Given problem: Convert the lines below into a Markdown table with two columns, Number and Line, giving each nonblank line its own numbered row. Leave the pictures out of the table.

** Begin **

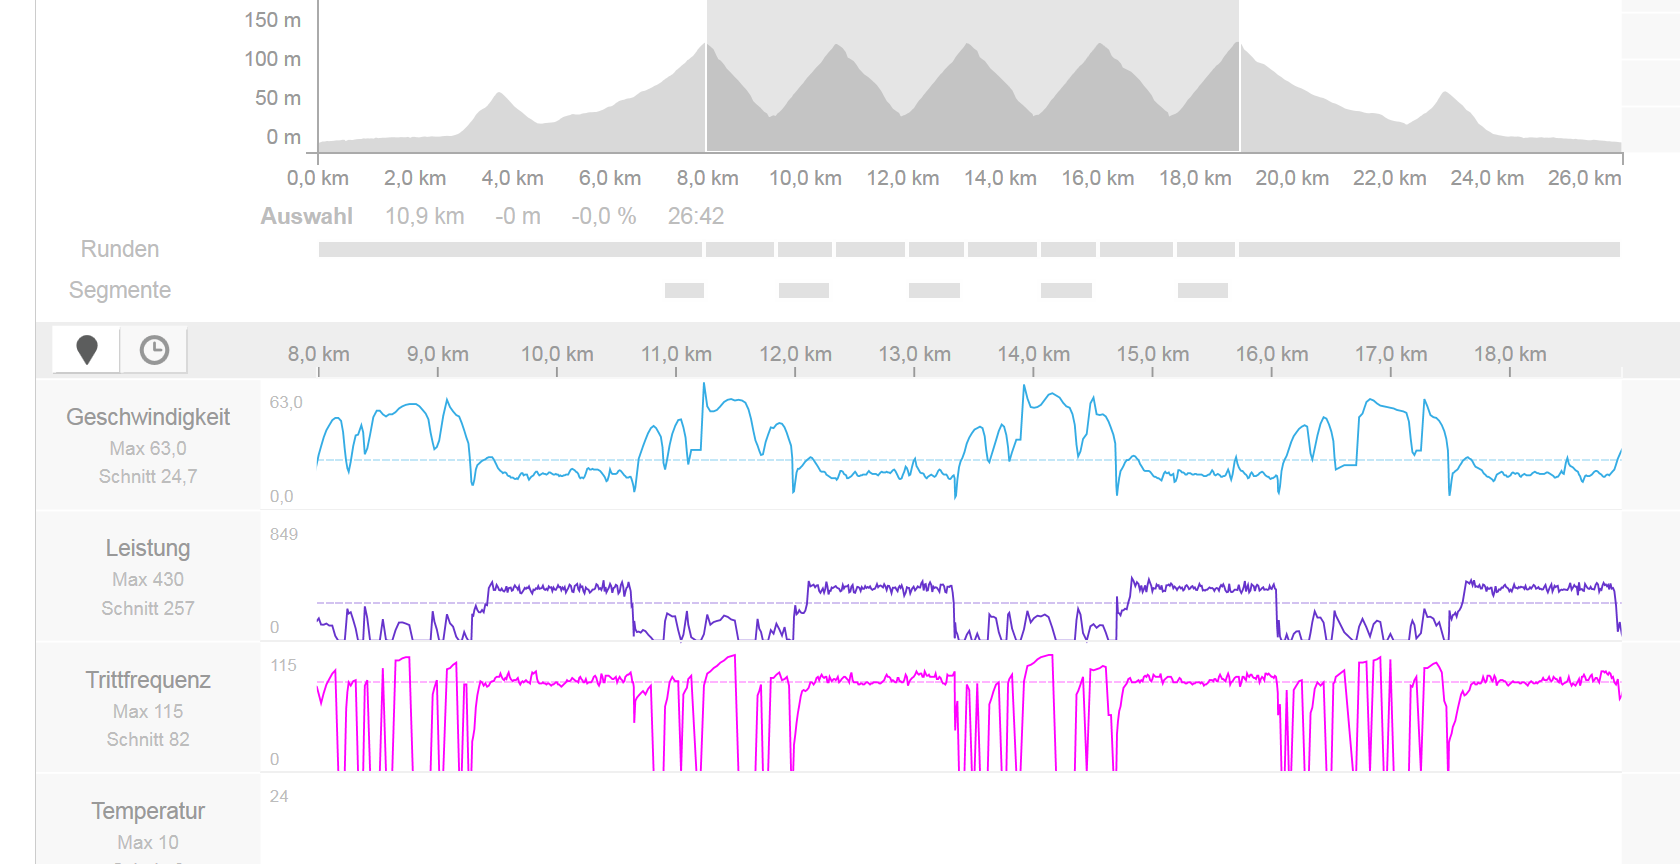Viewport: 1680px width, 864px height.
Task: Select the first segment bar in Segmente
Action: click(x=684, y=291)
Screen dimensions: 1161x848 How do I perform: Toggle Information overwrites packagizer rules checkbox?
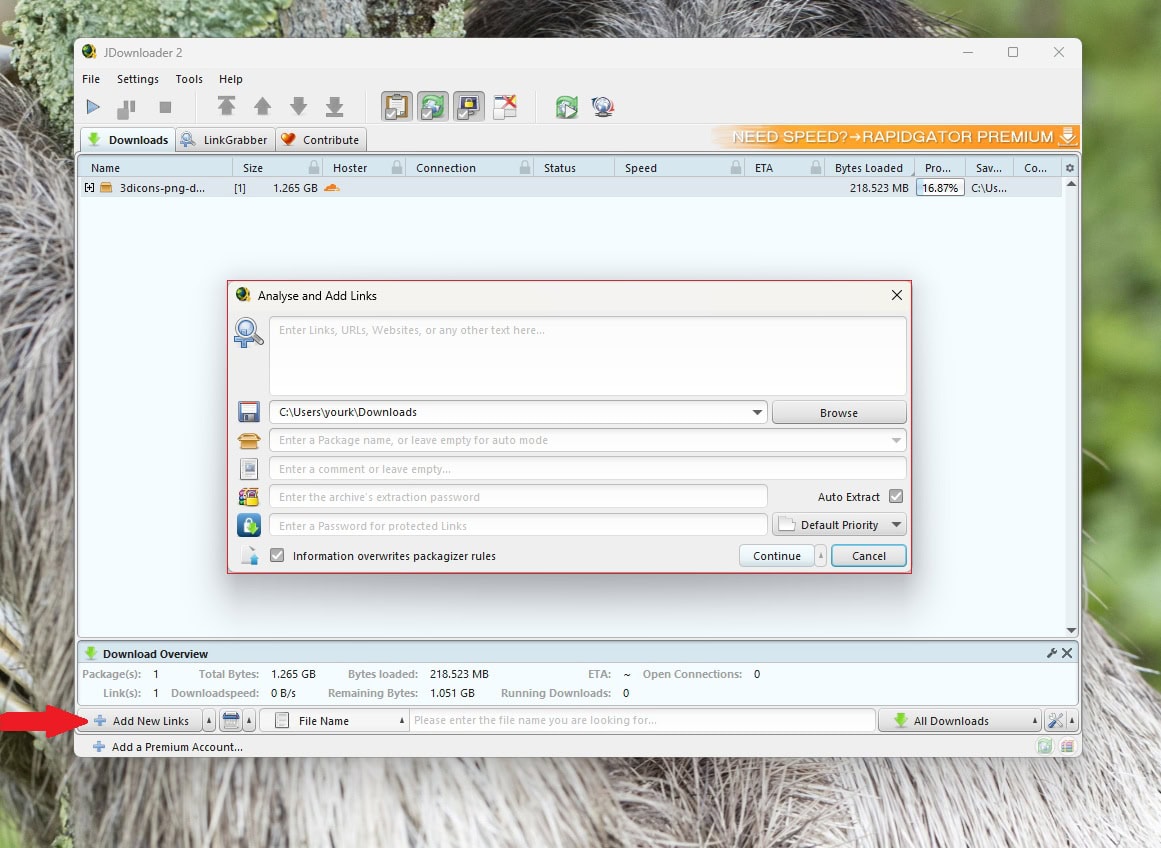coord(277,556)
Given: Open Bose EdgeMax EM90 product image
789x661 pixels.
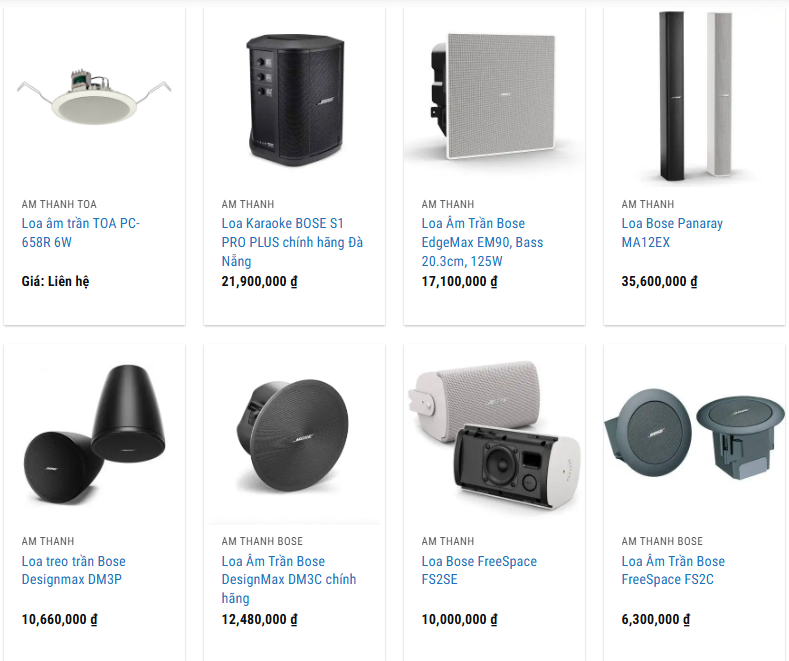Looking at the screenshot, I should coord(494,97).
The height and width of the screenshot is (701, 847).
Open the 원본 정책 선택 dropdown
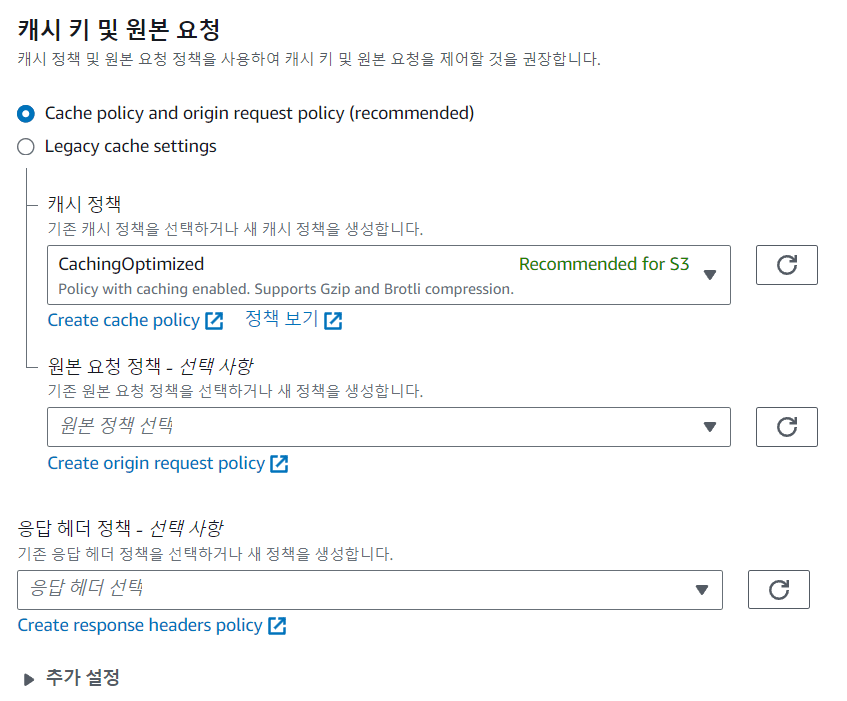point(388,427)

** End **

Final answer:
| Number | Line |
|---|---|
| 1 | Viewport: 1680px width, 864px height. |
| 2 | Task: Select the first segment bar in Segmente |
| 3 | Action: click(x=684, y=291) |
| 4 | Screen dimensions: 1161x848 How do I perform: Toggle Information overwrites packagizer rules checkbox? |
| 5 | coord(277,556) |
| 6 | Given: Open Bose EdgeMax EM90 product image |
| 7 | 789x661 pixels. |
| 8 | Looking at the screenshot, I should coord(494,97). |
| 9 | The height and width of the screenshot is (701, 847). |
| 10 | Open the 원본 정책 선택 dropdown |
| 11 | point(388,427) |